I am now working on using a mixture model including two components: normal and lognormal to fit a vector. I tried using JAGS, here is the code:

model {
   for(i in 1:N) {
     y[i] <- latent[i,index[i]+1]
     index[i] ~dbern(pi)
     latent[i,1]~ dlnorm(mu1,tau1)
     latent[i,2]~ dnorm(mu2,tau2)}
     pi ~ dbeta(0.5,0.5)
     mu1 ~ dnorm(0.4,0.000001)
     tau1~ dgamma(0.001,0.001)
     mu2 ~ dnorm(4,0.000001)
     tau2~ dgamma(0.001,0.001)
}

However, it does not work with an error message "y[1] is a logical node and cannot be observed". I also tried

y[i] <- pi*z1+(1-pi)*z2

z1 ~ dnorm(mu1,tau1)

z2 ~ dlnorm(mu2,tau2)

...

But it gave the same error message.

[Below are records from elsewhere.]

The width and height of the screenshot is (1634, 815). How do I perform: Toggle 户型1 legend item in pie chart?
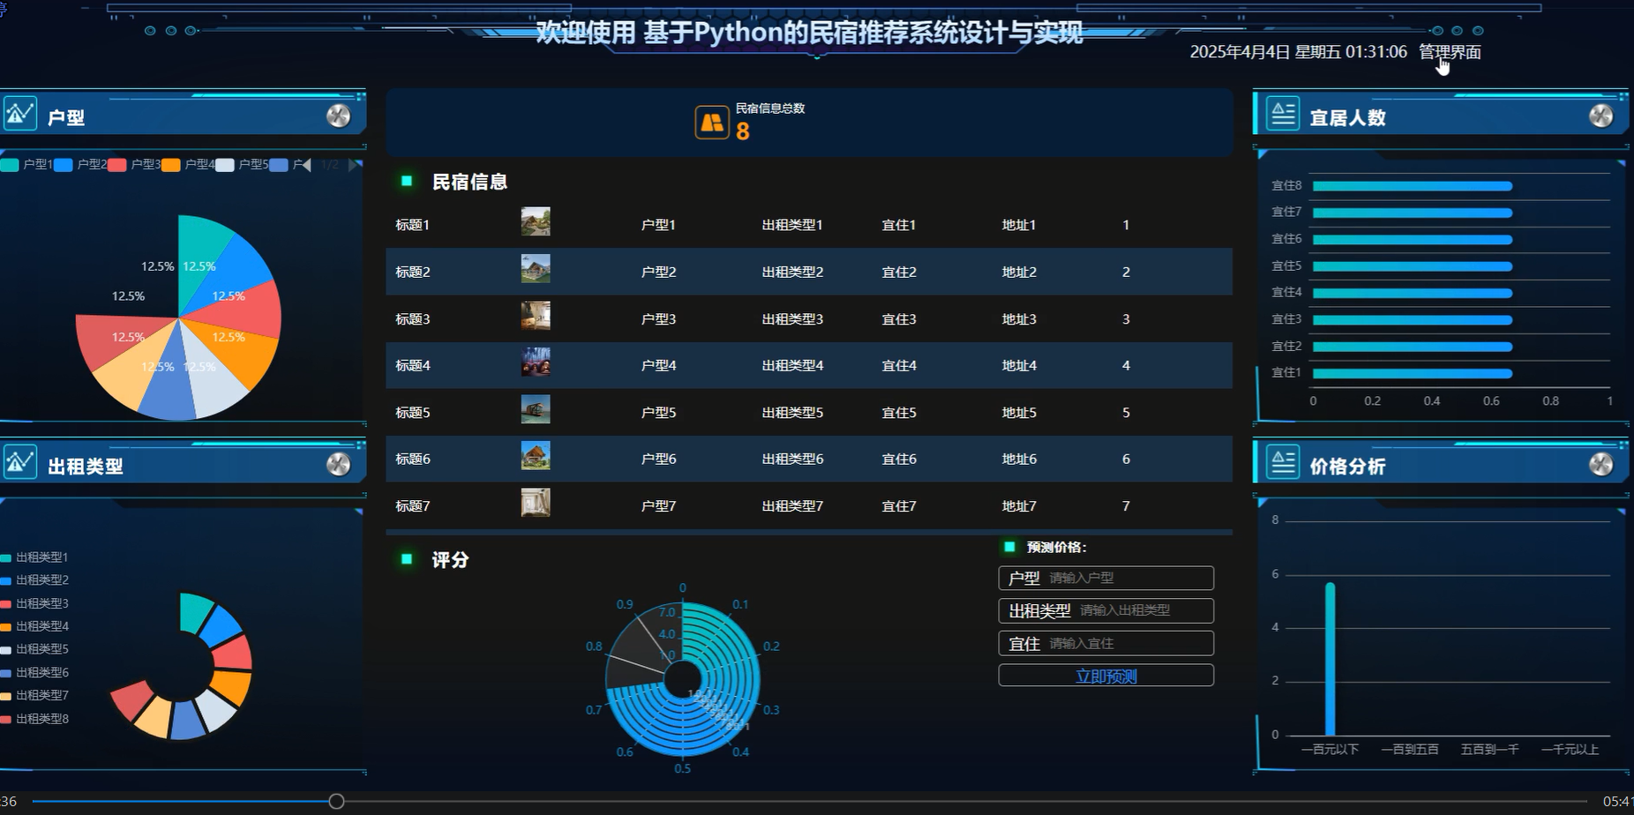pyautogui.click(x=26, y=164)
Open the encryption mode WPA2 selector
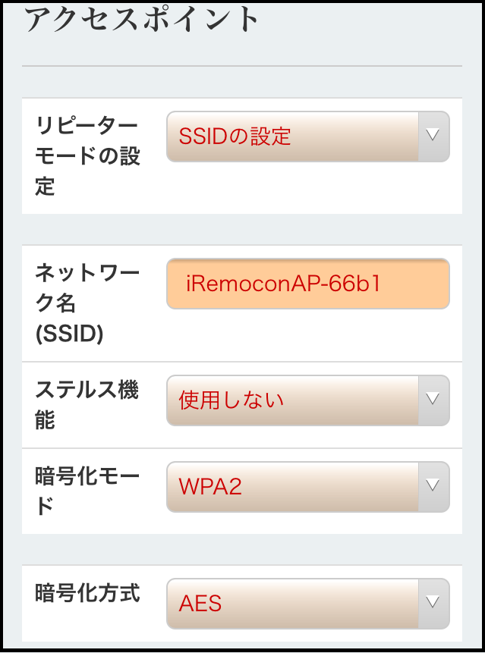Screen dimensions: 485x653 [x=292, y=486]
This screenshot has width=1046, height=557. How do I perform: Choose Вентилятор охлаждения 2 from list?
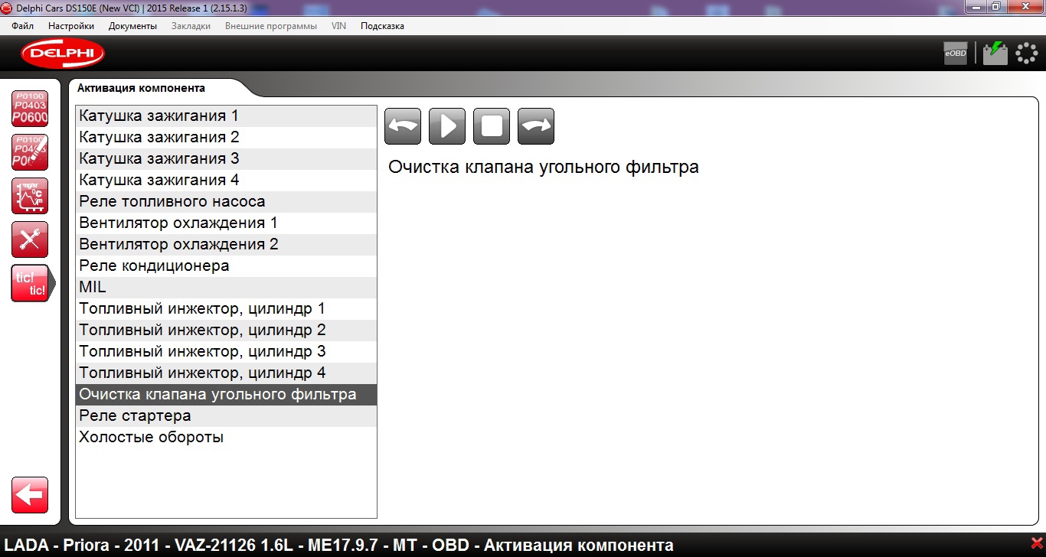click(x=178, y=245)
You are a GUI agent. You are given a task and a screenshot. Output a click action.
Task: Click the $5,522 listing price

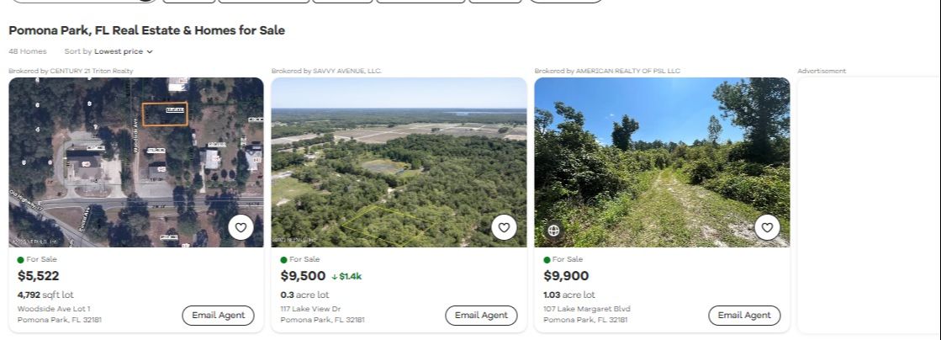(39, 276)
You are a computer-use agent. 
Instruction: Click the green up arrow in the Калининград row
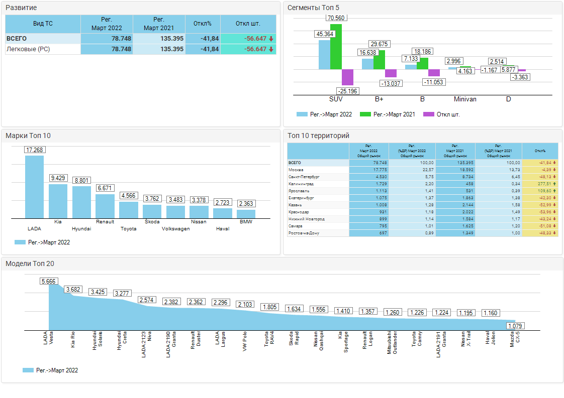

It seems I have to assign a distribution to y[i]. Could anyone help to overcome this problem? or other approaches for solving such a mixture model would be appreciated too!

Answer 1

If you just wanted to mix these two models you could do something like this:

model {
   for(i in 1:N) {
     index[i] ~dbern(pi)
     latent[i]~ (dlnorm(mu1,tau1)*(1-index[i]))+(dnorm(mu2,tau2)*index[i]) 
}
     pi ~ dbeta(0.5,0.5)
     mu1 ~ dnorm(0.4,0.000001)
     tau1~ dgamma(0.001,0.001)
     mu2 ~ dnorm(4,0.000001)
     tau2~ dgamma(0.001,0.001)
}

That way, in each step of the model it either chooses to use the lognormal or the normal model. If you track index it will tell you which distribution is chosen at each step in the MCMC chain (index = 1 = normal, index = 0 = lognormal). Furthermore, you can take the sum of index and divide by the number of steps in your MCMC chain to get the proportion of times that 1 was chosen (normal).